Siempre buscamos certidumbres, agarraderos que den sentido a nuestros actos y creencias. Muchos los encuentran en la fe religiosa. Otros seguimos buscando.

Los catalanes, por si fuera poco, tenemos una búsqueda adicional: quién será capaz de poner esta tierra de nuevo en el mapa y cartografiará el orden y el sentido común. Los políticos nos han brindado toda una suerte de despropósitos que han multiplicado la desconfianza de la ciudadanía. No hay gobierno que funcione ni proyectos alternativos que echarse a la boca. La sociedad ha resistido. Unas veces muy próxima a la efervescencia del debate público. En otras ocasiones, del todo distanciada.

Casi nadie sabe qué pasará con exactitud en las elecciones de febrero, pero cunde la convicción extendida de que la mutación será mínima. Sea cual sea la combinatoria final de gobernabilidad, la Cataluña productiva y eficiente que deslumbró no regresará sin dar carpetazo definitivo a la radicalización populista de los últimos años.

Entre tanto, las medidas restrictivas que la Generalitat ha aplicado para evitar el contagio vuelven a poner en peligro una parte importante de la actividad económica. Sólo unos gobernantes cobardes y temerosos del impacto electoral de sus actuaciones son capaces de aplicar tan amplia limitación. Mientras, Madrid sigue abierto, con su hostelería y restauración funcionando a muy buen ritmo. ¿Es un debate entre economía y salud? No, es una elección entre cobardía y arrestos. Por más que algunos nacionalistas se emperren en acusar a Isabel Díaz Ayuso de falsear los datos, los hospitales de la capital no están peor que los catalanes. ¿Acaso Salvador Illa y su equipo no señalaría el error madrileño si se estuviera actuando en contra de la salud pública?

Ada Colau, la alcaldesa de Barcelona, se esconde de nuevo. Es recurrente esa pose cuando hay marrones de gobernabilidad en el horizonte. Para qué va adoptar alguna medida o defender alguna causa que no sea superguai si los de ERC se están tragando el sapo de las medidas negativas sobre el Covid. Que sean ellos –debe pensar la edil– quienes se churrasquen ante una opinión pública hastiada y a pocas semanas de la cita con las urnas.

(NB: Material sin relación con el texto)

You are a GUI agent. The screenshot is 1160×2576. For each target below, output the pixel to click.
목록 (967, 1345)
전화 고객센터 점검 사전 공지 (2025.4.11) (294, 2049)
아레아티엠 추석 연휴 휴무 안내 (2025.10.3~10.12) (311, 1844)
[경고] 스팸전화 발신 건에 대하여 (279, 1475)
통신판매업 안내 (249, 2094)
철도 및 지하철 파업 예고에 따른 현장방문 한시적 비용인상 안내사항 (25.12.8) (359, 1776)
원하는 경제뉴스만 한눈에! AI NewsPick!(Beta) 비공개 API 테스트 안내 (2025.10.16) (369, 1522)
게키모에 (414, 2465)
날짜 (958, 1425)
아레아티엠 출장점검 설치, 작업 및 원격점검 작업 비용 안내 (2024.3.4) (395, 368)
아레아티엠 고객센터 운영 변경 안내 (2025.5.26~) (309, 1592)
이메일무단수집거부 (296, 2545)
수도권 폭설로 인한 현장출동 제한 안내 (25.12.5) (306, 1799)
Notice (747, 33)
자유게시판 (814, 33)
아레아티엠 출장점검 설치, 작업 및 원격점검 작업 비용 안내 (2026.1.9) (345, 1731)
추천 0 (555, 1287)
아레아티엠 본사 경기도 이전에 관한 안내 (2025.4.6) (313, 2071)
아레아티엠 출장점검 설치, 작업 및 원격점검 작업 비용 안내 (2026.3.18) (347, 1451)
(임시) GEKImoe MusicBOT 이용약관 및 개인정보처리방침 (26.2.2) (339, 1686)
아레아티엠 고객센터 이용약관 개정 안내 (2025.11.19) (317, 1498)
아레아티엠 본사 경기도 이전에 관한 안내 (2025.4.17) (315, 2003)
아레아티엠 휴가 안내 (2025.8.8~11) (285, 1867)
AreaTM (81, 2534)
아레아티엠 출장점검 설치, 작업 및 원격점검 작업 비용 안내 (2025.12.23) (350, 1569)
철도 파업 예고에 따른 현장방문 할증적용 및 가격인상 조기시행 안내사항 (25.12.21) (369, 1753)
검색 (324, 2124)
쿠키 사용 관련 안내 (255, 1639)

En este contexto tan pesimista hay que descubrirse ante Josep Sánchez Llibre. El presidente de Foment del Treball, con una larga trayectoria política acumulada, se ha mostrado como el verdadero depositario del sentido común catalán. Gracias al dinamismo de la patronal hemos escuchado discursos sensatos sobre cómo abordar el reto que la pandemia impone. Ha sido la voz valiente que ha puesto a Colau en su sitio, que ha representado a los dueños de bares, restaurantes, hoteles, autónomos, pymes y demás actividad empresarial. Ha cuestionado las medidas del ejecutivo autonómico y, además, ha sido audaz al criticar los déficits y sinsentidos que se plantean en asuntos como la seguridad y la movilidad en la capital catalana. Y ha sabido hacerlo con un diálogo constante con todas las administraciones, cualquiera que sea su color político. Incluso, y no huelga decirlo, con aportaciones valiosas que parecen más propias de una fuerza política.

Hoy, los empresarios de Foment se reúnen para celebrar su gala anual. Aprovecharán para entregar los premios que llevan el nombre de Carlos Ferrer Salat, el patrono que fundó la CEOE en España y uno de los más notables prohombres de la Barcelona antaño admirada. El galardonado será este año Ángel Simón, el presidente de Agbar, un empresario que ha demostrado que el capitalismo clásico no está reñido con el rostro social de las empresas.

Se cruzan apuestas sobre si Colau, invitada al acto, asistirá y felicitará al galardonado después de años de mantener una infantil y estéril batalla, a modo de cruzada personal, con una de las pocas empresas catalanas que hoy podemos exportar al resto del mundo como modélicas. El galardón es merecido. Incluso ha tardado demasiado en llegar. Quizá a la alcaldesa de las filias y fobias le parezca más premiable alguna de esas actividades empresariales clientelares que subvenciona con sectarismo y que no se pueden ni enseñar al vecino a riesgo de hacer un monumental ridículo.

Cuando las administraciones viven en ese marasmo de inacción, cuando la dirigencia que las lidera acumula las más altas cotas de mediocridad política, que instituciones como la patronal catalana devuelvan la cordura a la sociedad democrática es una buena noticia en tiempos de permanente desastre. De hecho, una de las mejores noticias para la Cataluña que trabaja. Lo dicho, menos mal de Foment, menos mal.